WORK REQUIRED - Work through the records below and copy every line that includes "agent".

GIVEN RECORDS -
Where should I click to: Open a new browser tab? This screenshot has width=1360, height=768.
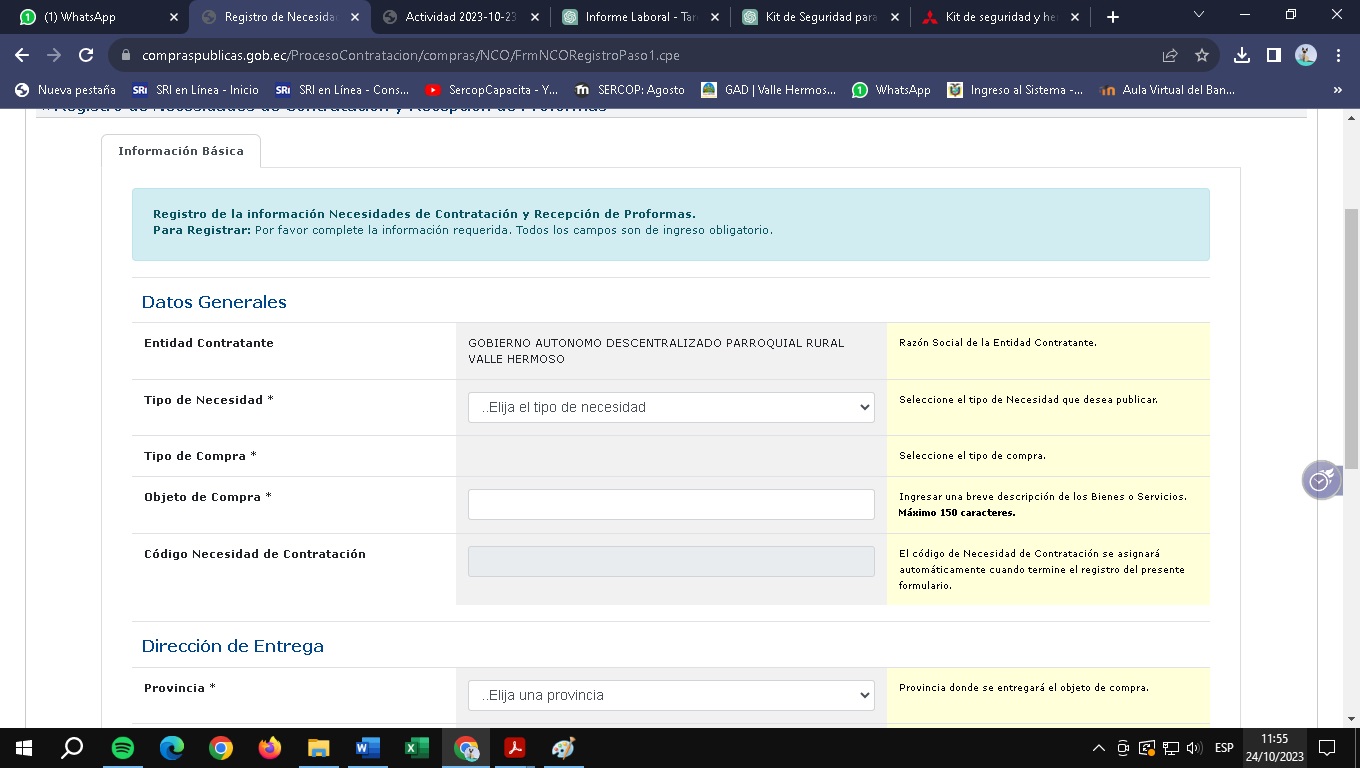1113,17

...

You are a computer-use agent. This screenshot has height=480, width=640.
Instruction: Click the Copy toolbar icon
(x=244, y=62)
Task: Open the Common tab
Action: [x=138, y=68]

* * *

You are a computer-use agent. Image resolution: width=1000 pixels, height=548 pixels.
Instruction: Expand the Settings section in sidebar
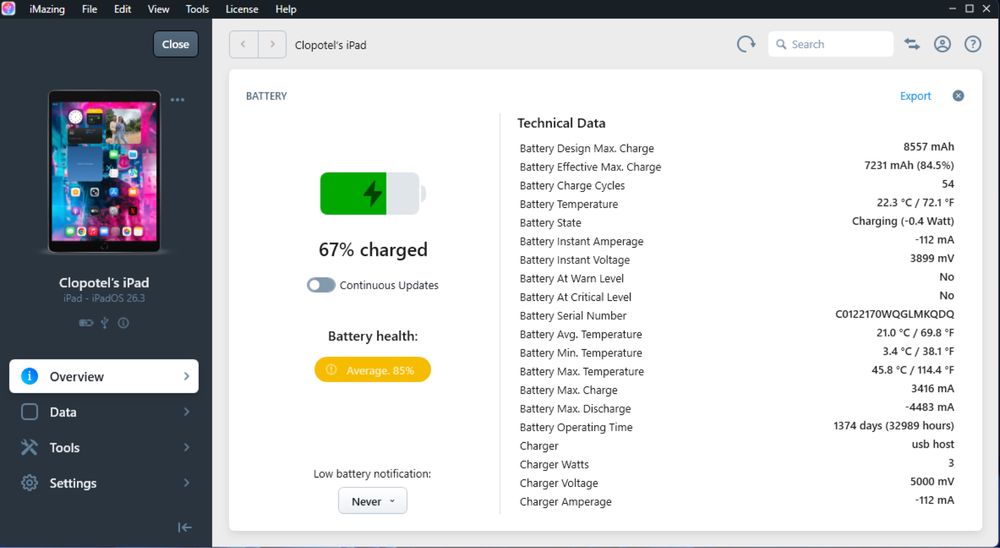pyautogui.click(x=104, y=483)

RESPONSE AREA -
You are a computer-use agent. This screenshot has height=480, width=640.
You are a computer-use agent. Image resolution: width=1000 pixels, height=548 pixels.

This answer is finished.